Star Trek 451: Badda-Bing, Badda-Bang

451. Badda-Bing, Badda-Bang

FORMULA: The Royale + It's Only a Paper Moon + A Piece of the Action

WHY WE LIKE IT: The role-playing.

WHY WE DON'T: Sisko's racial politics.

REVIEW: As a role-player, I've always been interested in the untapped possibilities offered by holodeck technology - even explored them in a Star Trek PBEM some time ago - and if I lived in the Star Trek universe, I'm sure I would be a Felix. Bashir's mysterious friend can't help putting a role-playing element in what is essentially an entertainment program, though I'm guessing keeping Vic running continuously for so long has jumpstarted the "jack-in-the-box". In any case, it's a chance to do a fun heist story à la Ocean's Eleven.

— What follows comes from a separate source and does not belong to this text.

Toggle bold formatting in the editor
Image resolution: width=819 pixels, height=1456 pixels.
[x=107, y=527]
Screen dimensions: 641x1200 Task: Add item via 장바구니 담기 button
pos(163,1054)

And it IS a lot of fun. We get to see the entire plan pulled off seamlessly, and then the actual way it goes with lots of little screw-ups forcing the characters to improvise (the strip search is particularly amusing). The recon portion of the adventure, as the characters try to get in good with the mobsters is good too, and Kira is incredibly hot in period attire. I'm a wee bit surprised at how well she pulls off her character, but it's not a great stretch from acting the comfort woman in Wrongs Darker. The mobsters themselves are pretty much stock, though Mr. Zeemo is a hoot. Wish he'd had more screen time. But generally, good music and atmosphere, and that slow shot of the cast walking into Quark's in period dress has to be called a classic.

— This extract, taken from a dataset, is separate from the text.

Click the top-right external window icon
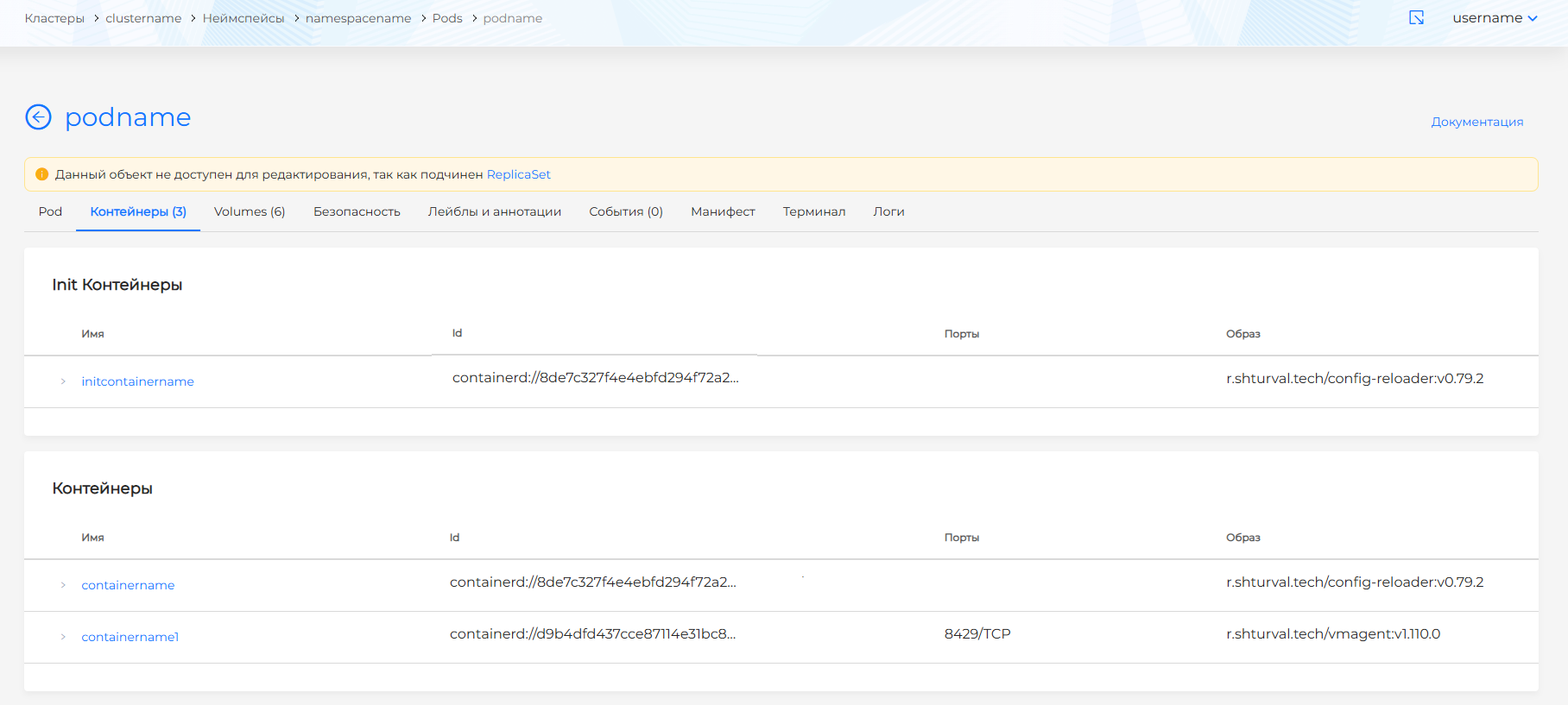This screenshot has height=705, width=1568. click(x=1416, y=18)
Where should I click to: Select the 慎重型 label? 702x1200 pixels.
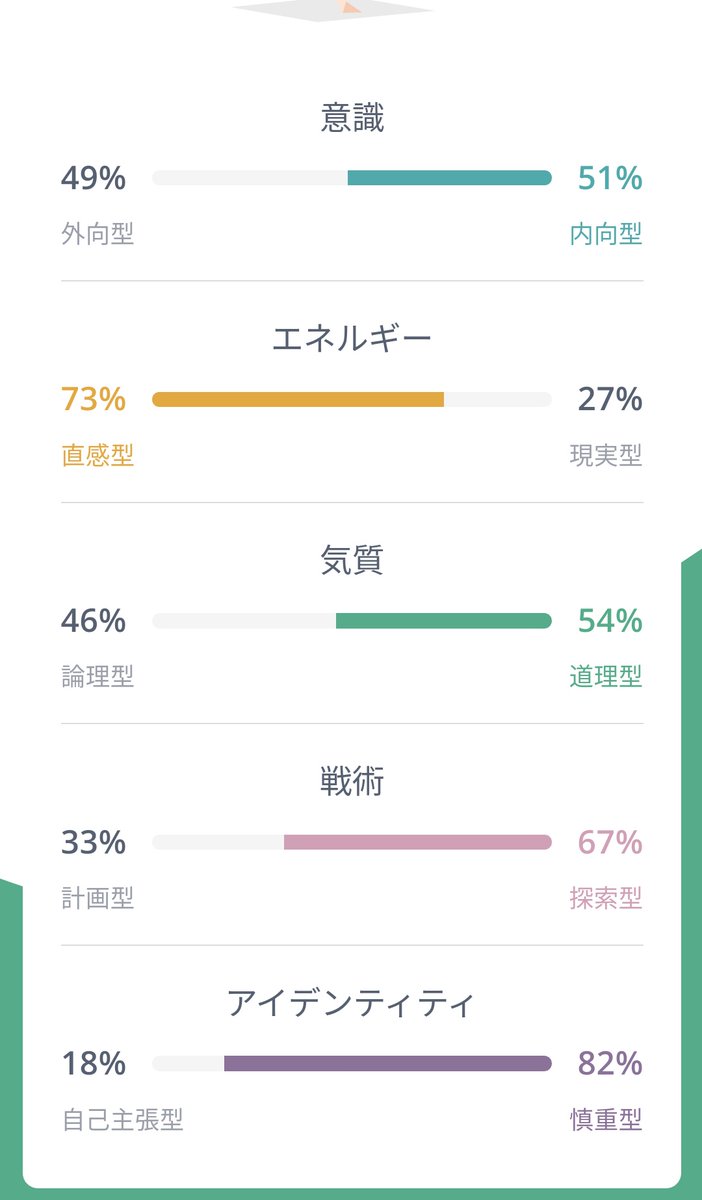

Controversy surrounds Sisko's distaste for Vic's on the basis that in the 60s, black people wouldn't have been welcome there, bringing more current racial politics into a future where none of that matters. It can definitely be attributed to his "second life" as Benny, a 60s SF writer, but it still seems out of place. And since he changes his mind behind the scenes and never mentions it again, it's a useless impediment to the plot. Instead of making a point that didn't need to be made, he could just as well have found the enterprise trivial given all the serious work to be done on the station. At least the link to Far Beyond the Stars seems to have given the creators the impetus to put Robert "Gowron" O'Reilly in a scene without make-up.

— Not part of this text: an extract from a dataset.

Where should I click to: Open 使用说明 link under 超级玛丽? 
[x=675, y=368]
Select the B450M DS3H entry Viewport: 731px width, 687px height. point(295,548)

Since this is a Vic story, you need a good song that says something about the show. The choice: "The Best Is Yet to Come". Seeing as this was the last bit of fluff before the last 10 episodes, all focusing on the Dominion War, I'd say it was a good one.

LESSON: Rebooting isn't always the best option.

REWATCHABILITY - Medium: One last romp before the Dominion War takes over. Fun fluff.

Comments

LiamKav said…
I wonder if they're a bit damned if they do, damned if they don't. If Sisko says nothing, then people will wonder why black people are being accepted in posh 1950s casinos. They can't even use the (to be honest, rather unconvincing) handwave Doctor Who used with regards to Marsha.

I can't remember, but was Vic's always packed out with a fully multi-racial cast of extras? Because if they went to the trouble to say, however subtly, that "this is how the past should have been", it makes it even harder to argue with the producers refusal to ever put a gay couple in the background.
Russell Burbage said…
I liked that Sisko brought up the racial politics of the Sixties. TOO many people reference "the good old days" when, depending on your ethnicity, religion, gender, or sexual identity, you were more likely to be beaten than accepted. Unfortunately, the writers didn't do anything else with it, and didn't even insist on black musicians or waitresses or even dancers. So it was a good point, that went nowhere.